Mark Greenwold's paintings are best described as humans engaging in discomfiting behavior represented with pathologically laborious detail. [1] He sees his art as a place to put all his mishigas. And, as that mishigas is often human-centered, the figure is absolutely central to what Greenwold paints. [1] The subject matter always appears physiologically charged. [4]
Greenwold's process is painstaking. Some of his paintings have taken him four entire years to complete. His pace has always been slow, steady, and intensive. He uses photography as a starting point, which includes taking source imagery from low-end interior design magazines and photographs of friends and family members. Richard Vine, in a 1993 Art in America review, explains: “Greenwold, who acknowledges an affinity with Woody Allen, subjects a repertory cast of relatives, lovers and friends to various emotional crises, blatant or implicit, while never quite letting go of a self-deprecating humor that is his best—and perhaps only—psychological defense.” [3]
When Greenwold first embarked on his painting career after grad school, he was entering an art world concerned with little else other than minimalism and conceptualism. This was an art world dominated by Greenbergian modernism, which opposed everything Greenwold valued: space, content, emotion, sex, violence, and humor. [1] Yet, he remained transfixed by the figure.
While still a student at Indiana, he spent six months working on one single painting: Furlough, which he finished in 1968. The style and pace of this painting would set the tone for the rest of Greenwold's career. The work is very much set within its own time frame. Much of his work in the 1970s, for example, took interiors that were classically seventies or used source imagery from porn magazines. [1] But beyond that, the sexual excess of the seventies is represented by Greenwold as an orgiastic celebration of humanity. [1]

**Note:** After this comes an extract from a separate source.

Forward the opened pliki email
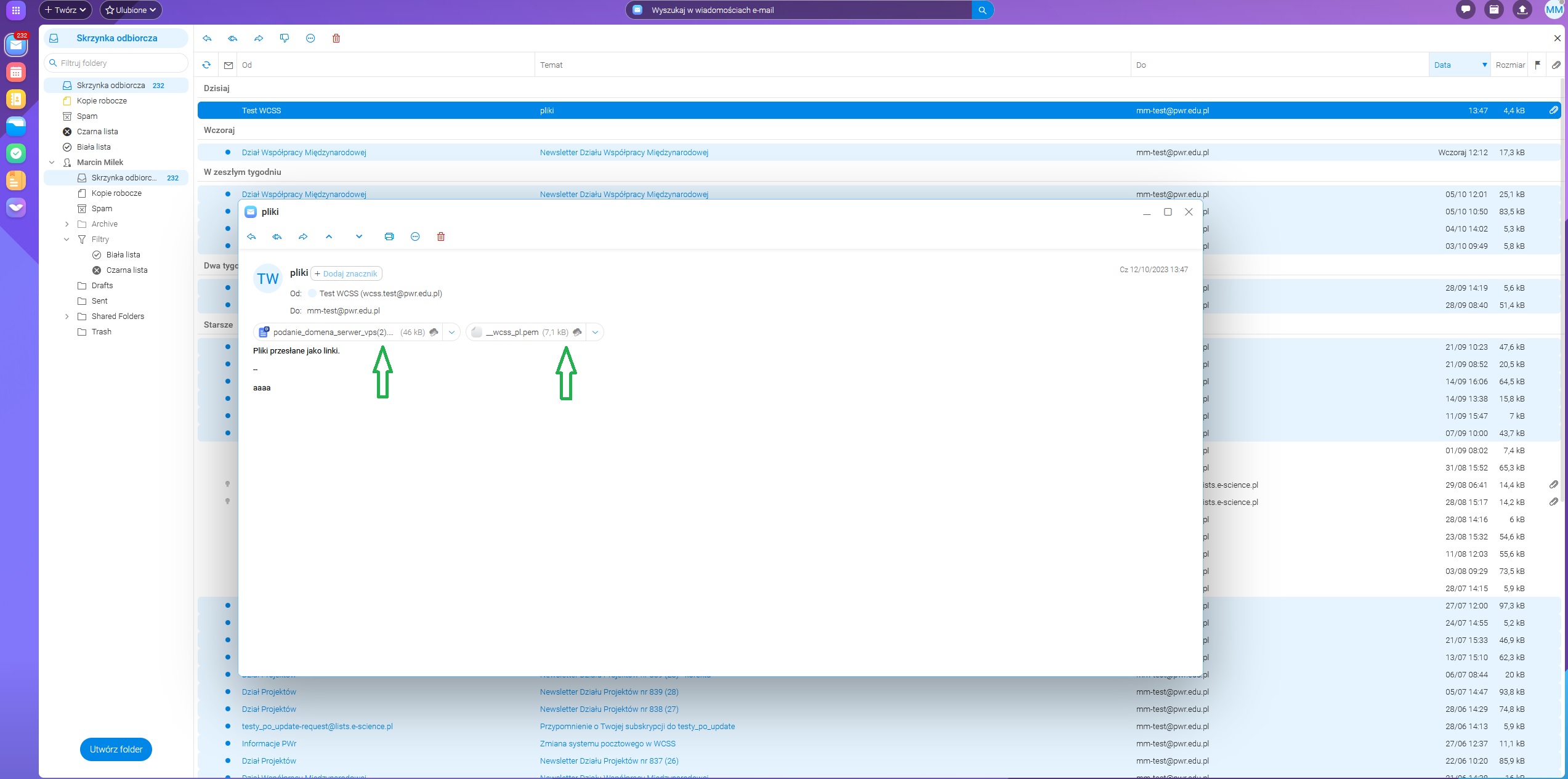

Much of his career has been plagued by controversy. In 1973, Greenwold's Secret Storm was allegedly censored from publication in an exhibition catalogue for the show "12 Painters and the Human Figure" at the Santa Barbara Museum. While Greenwold suggested that the museum had shelved publishing the catalogue - an injustice to the other painters in the show - because of cries to censor his explicit painting, the director of the museum, Paul Mills, suggested that Greenwold's painting was never meant to be in the catalogue and that the production had ceased because Greenwold did not cooperate with other photography. [5] [6]
Along these same lines, an exhibition of one single painting was vehemently protested by art critic Lucy Lippard. The exhibition at Phyllis Kind in 1979, Brown's first solo show, [7] included one single painting, Sewing Room, whose subject matter was a husband stabbing his wife with a pair of scissors. Lippard bemoaned Kind's exhibition of a painting that clearly glorified domestic abuse. Greenwold came to his own defense again, penning a letter for the Village Voice, in which he explained that simply depicting an event does not mean he was glorifying it. [8]
By the 1980s, Greenwold was still focused primarily on placing the human figure in gaudy interiors. However, his style shifted slightly away from the tight almost photo realistic look of his previous paintings to a looser style. [9] Also, in an effort to speed up his process, he shifted away from acrylic on large canvases and instead began using gouache and watercolor on a much smaller scale. [3] Richard Vine, writing in Art in America in 1993, explained how Greenwold's style was reminiscent of Giotto and other Sienese painters of the fourteenth and fifteenth centuries. [3] Grace Glueck described his style as similar to that of magic realism and surrealism, where every inch of the painting is rendered in precise detail; though his paintings are intense they are just ever so slightly too staged to be convincing. [2]
In the early 2000s, abstract designs made out of colored lozenge forms start appearing in Greenwold's paintings. These may be a reference to forms used by his friends and fellow artists, Chuck Close and James Siena. He stays true to the subject matter he always focused on, including interiors from architecture magazines and a depiction of the psychological landscape of dysfunctional family life. [10]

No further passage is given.